Both sides don't agree on much. Neither can see eye-to-eye on how the technology should be defined.
The satellite company is asserting that AutoHop (aka the Hopper) is really just an improvement on existing recording devices that have been accepted by the industry and judicially blessed as "fair use" going back to the Supreme Court's 1984 ruling on the Sony Betamax VCR and continuing through the Ninth Circuit's 2008 ruling on Cablevision's remote-storage DVR.
Fox dismisses Dish's contention that the technology is merely a "souped-up DVR" and disputes that the freedom to time-shift is at stake here.
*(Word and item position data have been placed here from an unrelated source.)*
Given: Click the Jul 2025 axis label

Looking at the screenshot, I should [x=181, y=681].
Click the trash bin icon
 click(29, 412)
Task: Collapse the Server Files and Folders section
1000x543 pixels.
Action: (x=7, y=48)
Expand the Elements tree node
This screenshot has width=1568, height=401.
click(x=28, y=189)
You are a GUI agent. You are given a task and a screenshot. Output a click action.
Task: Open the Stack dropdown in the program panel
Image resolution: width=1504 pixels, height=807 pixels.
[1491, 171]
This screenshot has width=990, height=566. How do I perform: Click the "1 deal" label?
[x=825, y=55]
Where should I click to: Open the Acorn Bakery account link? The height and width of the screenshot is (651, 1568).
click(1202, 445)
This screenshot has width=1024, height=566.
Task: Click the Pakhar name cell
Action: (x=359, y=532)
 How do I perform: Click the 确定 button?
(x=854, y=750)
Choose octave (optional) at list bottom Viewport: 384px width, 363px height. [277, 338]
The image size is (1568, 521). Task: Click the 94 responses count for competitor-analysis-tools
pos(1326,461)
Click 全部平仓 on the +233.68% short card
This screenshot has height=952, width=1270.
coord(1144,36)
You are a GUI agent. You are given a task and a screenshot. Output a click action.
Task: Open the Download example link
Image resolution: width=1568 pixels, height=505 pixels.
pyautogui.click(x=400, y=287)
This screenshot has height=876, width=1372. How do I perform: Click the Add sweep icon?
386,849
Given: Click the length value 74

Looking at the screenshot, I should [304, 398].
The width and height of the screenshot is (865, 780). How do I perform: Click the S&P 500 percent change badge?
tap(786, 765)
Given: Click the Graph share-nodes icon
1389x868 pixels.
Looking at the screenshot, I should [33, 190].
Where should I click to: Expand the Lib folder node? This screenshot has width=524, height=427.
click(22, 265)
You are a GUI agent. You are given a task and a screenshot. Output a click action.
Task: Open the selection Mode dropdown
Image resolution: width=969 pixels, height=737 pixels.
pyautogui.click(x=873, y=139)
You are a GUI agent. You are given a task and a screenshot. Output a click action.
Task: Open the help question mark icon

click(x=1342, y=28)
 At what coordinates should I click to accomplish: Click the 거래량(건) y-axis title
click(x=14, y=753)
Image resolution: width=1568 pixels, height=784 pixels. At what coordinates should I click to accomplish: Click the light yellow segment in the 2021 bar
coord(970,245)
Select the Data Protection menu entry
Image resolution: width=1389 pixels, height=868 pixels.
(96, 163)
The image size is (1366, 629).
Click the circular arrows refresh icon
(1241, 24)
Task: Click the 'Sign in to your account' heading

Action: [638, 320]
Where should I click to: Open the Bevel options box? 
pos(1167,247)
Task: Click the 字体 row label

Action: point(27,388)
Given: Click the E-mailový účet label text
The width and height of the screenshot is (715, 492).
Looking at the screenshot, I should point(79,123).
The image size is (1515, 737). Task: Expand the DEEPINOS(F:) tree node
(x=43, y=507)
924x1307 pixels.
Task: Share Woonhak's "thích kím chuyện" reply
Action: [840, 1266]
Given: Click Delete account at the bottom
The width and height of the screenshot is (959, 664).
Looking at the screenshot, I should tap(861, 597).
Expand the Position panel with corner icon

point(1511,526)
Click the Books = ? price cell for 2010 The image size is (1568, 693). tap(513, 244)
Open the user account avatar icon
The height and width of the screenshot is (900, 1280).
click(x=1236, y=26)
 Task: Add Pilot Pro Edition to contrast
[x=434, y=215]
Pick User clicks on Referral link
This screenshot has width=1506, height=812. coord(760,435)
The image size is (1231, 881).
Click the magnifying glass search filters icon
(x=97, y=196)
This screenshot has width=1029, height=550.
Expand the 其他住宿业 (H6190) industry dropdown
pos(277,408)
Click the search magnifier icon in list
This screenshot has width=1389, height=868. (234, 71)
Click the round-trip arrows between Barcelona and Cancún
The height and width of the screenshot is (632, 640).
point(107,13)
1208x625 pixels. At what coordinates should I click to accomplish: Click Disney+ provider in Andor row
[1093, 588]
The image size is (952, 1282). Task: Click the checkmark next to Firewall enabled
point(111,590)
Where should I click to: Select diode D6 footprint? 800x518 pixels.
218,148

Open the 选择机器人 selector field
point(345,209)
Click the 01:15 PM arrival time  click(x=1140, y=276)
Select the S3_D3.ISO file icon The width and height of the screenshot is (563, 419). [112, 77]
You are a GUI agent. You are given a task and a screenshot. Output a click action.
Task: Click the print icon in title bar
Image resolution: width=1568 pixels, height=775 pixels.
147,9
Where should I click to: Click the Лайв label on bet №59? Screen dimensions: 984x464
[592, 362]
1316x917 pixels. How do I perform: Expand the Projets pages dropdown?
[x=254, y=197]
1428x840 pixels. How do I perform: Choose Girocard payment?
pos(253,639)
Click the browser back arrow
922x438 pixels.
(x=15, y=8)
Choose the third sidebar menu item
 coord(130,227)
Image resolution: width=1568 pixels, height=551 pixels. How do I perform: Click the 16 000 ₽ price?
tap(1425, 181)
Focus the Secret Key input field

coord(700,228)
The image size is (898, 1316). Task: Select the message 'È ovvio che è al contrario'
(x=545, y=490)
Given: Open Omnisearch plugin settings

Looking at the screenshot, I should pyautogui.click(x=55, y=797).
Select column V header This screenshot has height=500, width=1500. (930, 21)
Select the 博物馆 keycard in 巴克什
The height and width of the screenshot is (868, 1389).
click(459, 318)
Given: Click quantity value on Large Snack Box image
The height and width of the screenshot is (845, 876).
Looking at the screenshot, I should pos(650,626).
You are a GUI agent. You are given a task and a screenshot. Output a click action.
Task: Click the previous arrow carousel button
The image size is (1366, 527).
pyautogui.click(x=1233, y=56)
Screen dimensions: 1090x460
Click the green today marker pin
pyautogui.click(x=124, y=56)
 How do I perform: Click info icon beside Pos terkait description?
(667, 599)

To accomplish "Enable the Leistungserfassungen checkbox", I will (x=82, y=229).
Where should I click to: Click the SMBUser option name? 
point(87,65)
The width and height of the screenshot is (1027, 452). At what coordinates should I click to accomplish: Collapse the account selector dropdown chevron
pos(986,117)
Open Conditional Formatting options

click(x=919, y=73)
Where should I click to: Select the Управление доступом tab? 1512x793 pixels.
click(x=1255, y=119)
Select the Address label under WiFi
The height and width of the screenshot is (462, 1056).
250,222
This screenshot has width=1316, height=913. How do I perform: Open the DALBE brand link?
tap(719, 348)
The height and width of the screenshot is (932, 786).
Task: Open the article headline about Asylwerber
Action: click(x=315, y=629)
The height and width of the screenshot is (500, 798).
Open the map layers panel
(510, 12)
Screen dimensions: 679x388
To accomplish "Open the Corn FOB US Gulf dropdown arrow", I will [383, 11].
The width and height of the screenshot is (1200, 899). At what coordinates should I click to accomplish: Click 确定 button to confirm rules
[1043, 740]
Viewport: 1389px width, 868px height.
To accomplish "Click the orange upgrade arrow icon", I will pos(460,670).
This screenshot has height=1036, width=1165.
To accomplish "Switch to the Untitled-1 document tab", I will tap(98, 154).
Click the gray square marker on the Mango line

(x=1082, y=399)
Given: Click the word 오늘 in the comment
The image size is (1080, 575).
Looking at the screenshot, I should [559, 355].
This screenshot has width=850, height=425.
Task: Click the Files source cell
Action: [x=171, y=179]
Now, a judge has weighed in, denying the injunction but also finding some elements of the ad-skipping technology that might be problematic. We'll post the full decision with further analysis when it becomes available.
Here's Fox's statement:
"As reported, the court denied Fox’s request for a preliminary injunction. But we are gratified the court found the copies DISH makes for its AutoHop service constitute copyright infringement and breach the parties’ contract. We are disappointed the court erred in finding that Fox’s damages were not suitable for a preliminary injunction. We intend to appeal that portion of the court’s decision, as well as the court’s separate findings concerning the PrimeTime Anytime service. DISH is marketing and benefitting from an unauthorized VOD service that illegally copies Fox’s valuable programming.”
And here's a statement by Dish executive vp and general counsel, R. Stanton Dodge:
"Today’s ruling is a victory for common sense and customer choice. DISH is gratified that the Court has sided with consumer choice and control by rejecting Fox’s efforts to deny our customers access to PrimeTime Anytime and AutoHop -- key features of the Hopper Whole-Home DVR. The ruling underscores the U.S. Supreme Court’s ‘Betamax’ decision, with the court confirming a consumer’s right to enjoy television as they want, when they want, including the reasonable right to skip commercials, if they so choose. We look forward to vigorously defending AutoHop and Primetime Anytime, and the choice and control those features deliver our subscribers.”